Exercise requirements
Among the records that follow, count the lines where "every" appears, and state the count by itself.

Material supplied
----

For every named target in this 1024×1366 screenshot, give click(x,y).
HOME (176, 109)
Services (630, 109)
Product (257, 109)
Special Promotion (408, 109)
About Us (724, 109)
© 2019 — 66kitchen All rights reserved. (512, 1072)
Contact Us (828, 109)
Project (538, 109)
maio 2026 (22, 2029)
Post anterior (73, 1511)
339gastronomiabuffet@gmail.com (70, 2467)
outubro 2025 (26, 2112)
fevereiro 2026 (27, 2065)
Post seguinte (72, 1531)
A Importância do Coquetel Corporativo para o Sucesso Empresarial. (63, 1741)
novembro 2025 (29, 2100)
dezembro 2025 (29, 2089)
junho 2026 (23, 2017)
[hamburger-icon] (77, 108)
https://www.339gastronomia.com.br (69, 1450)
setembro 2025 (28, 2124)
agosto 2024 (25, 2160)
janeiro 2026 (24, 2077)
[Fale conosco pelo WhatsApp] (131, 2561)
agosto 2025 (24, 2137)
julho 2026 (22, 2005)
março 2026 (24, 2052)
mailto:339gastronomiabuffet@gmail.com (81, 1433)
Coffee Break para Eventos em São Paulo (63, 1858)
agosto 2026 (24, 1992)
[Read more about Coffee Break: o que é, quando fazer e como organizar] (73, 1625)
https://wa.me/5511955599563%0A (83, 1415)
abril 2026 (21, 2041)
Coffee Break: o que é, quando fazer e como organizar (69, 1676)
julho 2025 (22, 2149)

----

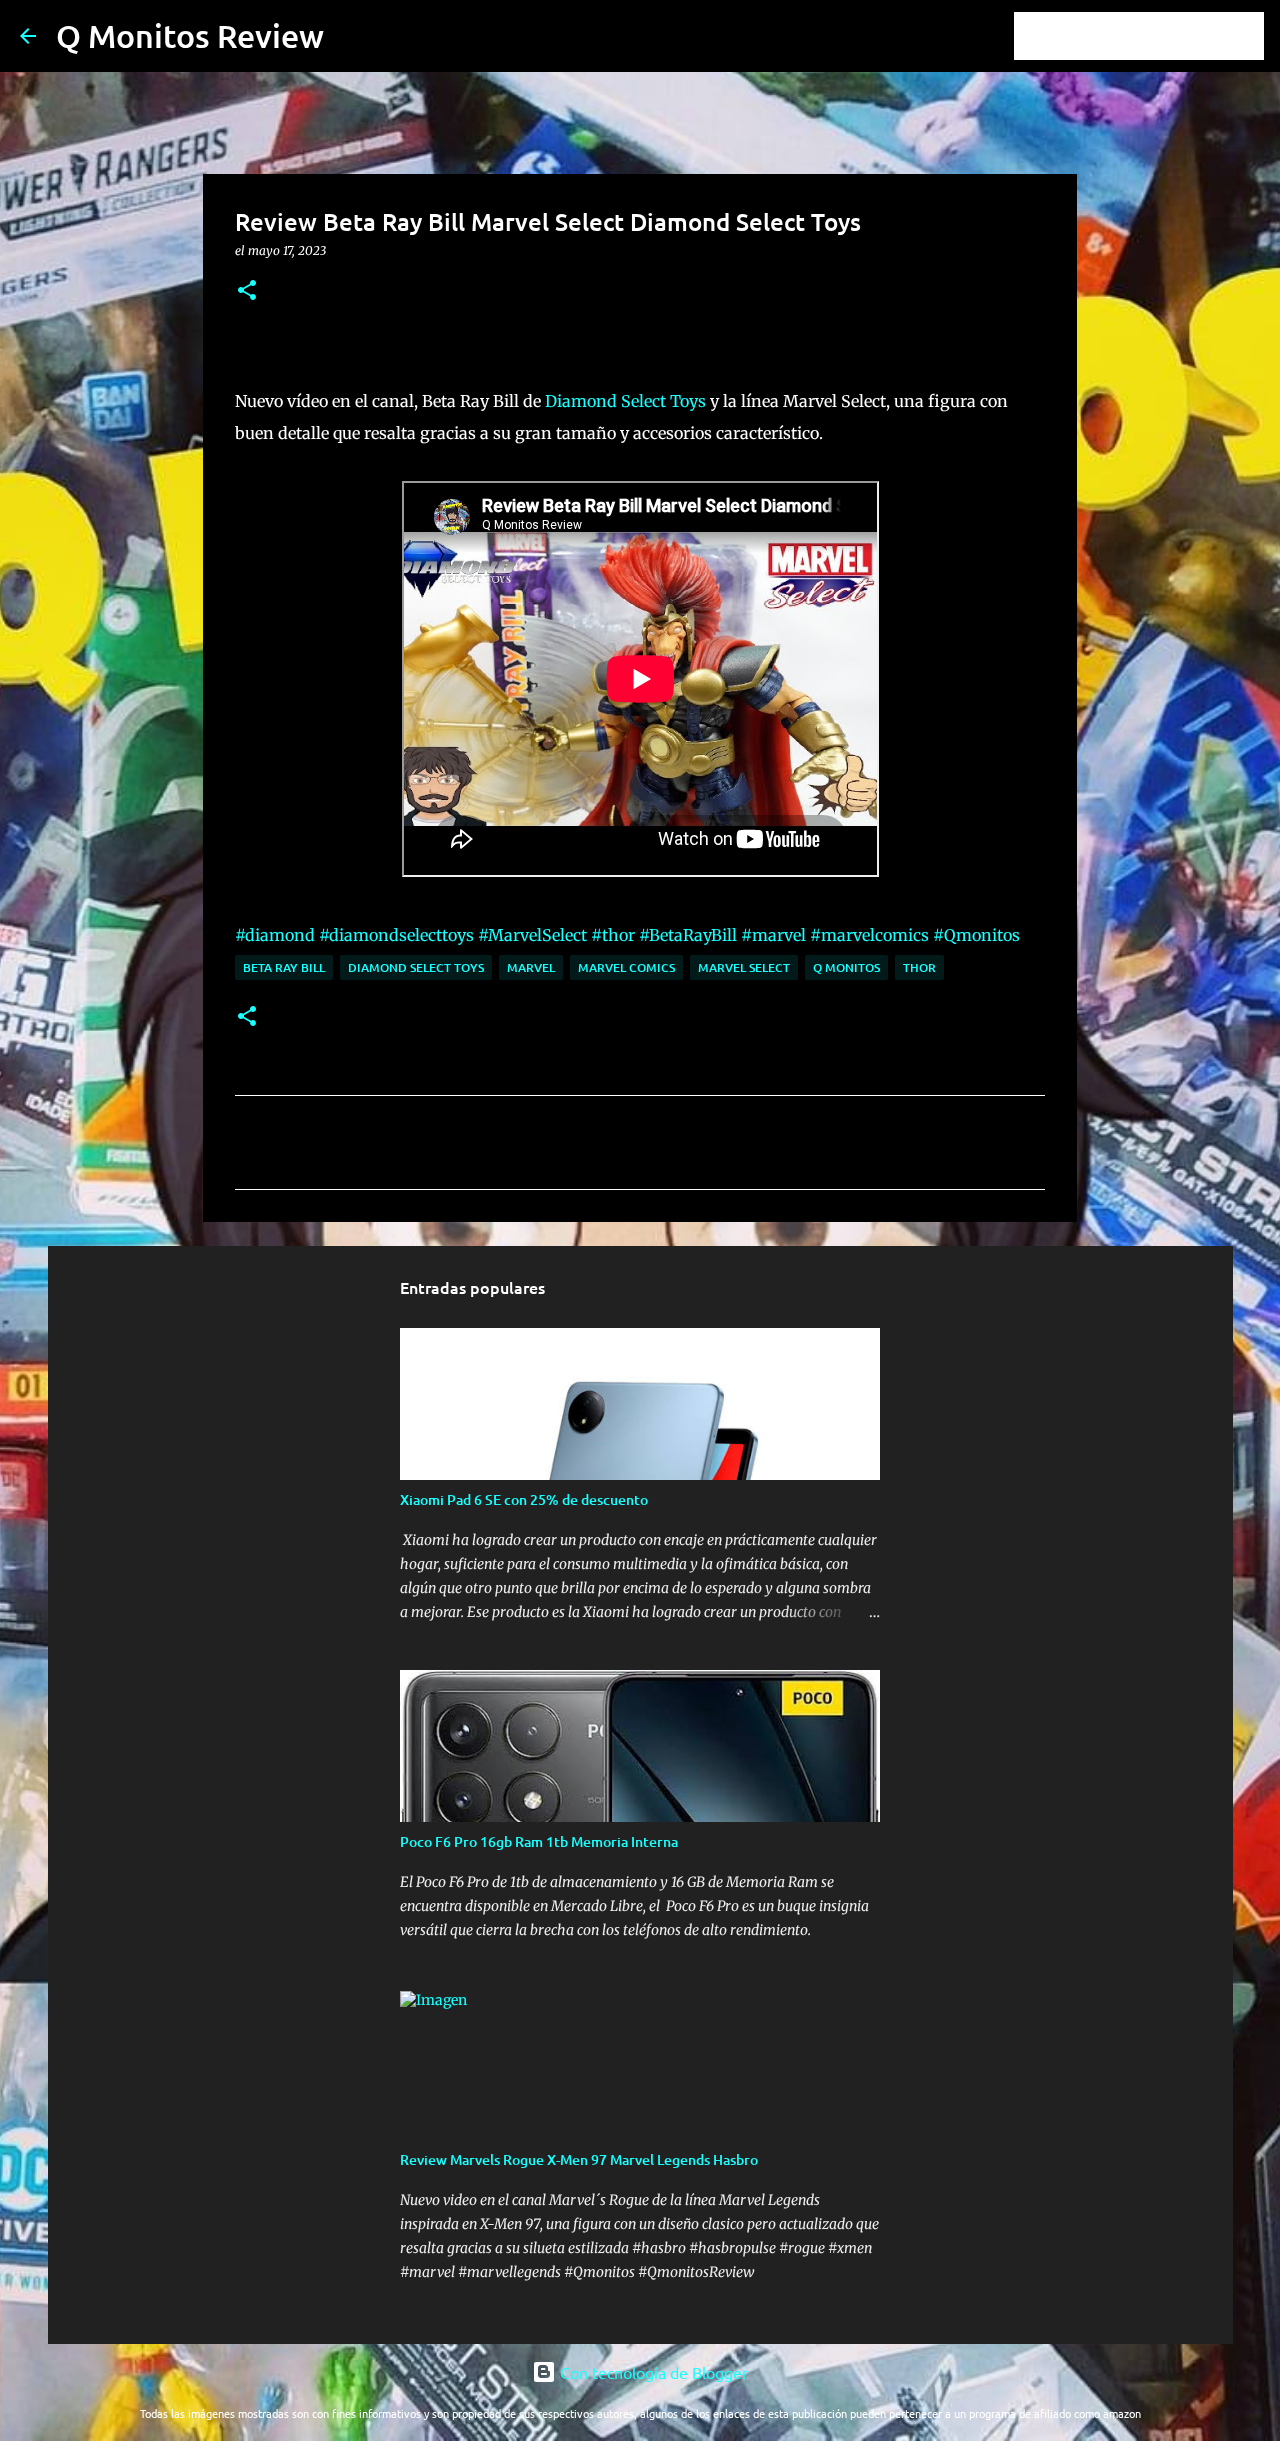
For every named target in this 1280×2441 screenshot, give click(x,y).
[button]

----

Exercise result
2